The task: Line by line, please look for the word "decisivo" in the following records, then copy each line you find it in.

[Opening Exercise data section]

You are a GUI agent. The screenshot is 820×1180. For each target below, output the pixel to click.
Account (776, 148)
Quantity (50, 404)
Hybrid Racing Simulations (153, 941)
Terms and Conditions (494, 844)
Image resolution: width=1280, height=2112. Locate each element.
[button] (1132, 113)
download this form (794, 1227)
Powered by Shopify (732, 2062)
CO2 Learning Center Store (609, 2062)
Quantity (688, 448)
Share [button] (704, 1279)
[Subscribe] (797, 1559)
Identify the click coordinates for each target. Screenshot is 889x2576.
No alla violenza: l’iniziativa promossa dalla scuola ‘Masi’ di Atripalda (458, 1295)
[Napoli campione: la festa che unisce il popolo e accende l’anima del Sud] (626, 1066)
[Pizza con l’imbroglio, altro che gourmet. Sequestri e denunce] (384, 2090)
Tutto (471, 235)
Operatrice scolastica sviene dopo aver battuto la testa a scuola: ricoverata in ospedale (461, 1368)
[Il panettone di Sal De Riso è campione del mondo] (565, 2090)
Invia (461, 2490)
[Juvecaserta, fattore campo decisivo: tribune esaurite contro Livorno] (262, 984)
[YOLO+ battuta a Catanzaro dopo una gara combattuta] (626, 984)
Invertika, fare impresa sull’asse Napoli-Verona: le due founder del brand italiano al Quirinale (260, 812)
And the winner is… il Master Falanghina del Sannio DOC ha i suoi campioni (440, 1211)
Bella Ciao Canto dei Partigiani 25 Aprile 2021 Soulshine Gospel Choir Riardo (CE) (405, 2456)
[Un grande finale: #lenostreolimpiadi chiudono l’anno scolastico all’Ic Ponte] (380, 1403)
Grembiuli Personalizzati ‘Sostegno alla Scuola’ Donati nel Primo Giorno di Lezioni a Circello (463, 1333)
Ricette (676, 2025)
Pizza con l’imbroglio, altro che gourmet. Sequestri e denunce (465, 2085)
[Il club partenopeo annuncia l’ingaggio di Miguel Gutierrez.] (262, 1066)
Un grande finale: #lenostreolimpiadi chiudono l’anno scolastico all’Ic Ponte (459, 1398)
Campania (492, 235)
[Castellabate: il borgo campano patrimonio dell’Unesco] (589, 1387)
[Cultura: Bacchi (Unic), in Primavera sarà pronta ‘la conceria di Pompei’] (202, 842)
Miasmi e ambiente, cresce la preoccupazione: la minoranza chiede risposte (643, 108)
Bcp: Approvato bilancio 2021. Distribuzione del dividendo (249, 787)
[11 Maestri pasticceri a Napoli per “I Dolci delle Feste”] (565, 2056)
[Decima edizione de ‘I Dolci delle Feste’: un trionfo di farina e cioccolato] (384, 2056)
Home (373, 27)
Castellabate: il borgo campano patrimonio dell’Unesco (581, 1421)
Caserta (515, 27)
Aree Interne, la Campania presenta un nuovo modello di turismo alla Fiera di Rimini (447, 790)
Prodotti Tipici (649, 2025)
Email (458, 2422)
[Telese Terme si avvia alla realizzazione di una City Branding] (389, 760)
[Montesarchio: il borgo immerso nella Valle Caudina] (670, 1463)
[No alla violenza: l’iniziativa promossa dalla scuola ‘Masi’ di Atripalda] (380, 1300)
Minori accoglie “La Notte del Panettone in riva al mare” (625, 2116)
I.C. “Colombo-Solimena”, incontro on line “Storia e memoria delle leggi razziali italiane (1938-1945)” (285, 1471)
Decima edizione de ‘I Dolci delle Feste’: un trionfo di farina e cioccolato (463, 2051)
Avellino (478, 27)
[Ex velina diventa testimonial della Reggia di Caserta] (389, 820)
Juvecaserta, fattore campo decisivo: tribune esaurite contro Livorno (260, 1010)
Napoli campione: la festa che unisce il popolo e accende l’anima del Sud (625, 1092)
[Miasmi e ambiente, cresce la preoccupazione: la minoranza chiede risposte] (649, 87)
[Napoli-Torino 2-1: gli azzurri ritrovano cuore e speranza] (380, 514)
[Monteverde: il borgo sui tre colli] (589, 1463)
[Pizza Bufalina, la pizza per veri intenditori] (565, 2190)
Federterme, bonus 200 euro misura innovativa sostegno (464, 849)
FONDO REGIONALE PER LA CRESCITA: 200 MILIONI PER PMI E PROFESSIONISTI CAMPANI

[Closing Exercise data section]

Response area:
[Juvecaserta, fattore campo decisivo: tribune esaurite contro Livorno] (262, 984)
Juvecaserta, fattore campo decisivo: tribune esaurite contro Livorno (260, 1010)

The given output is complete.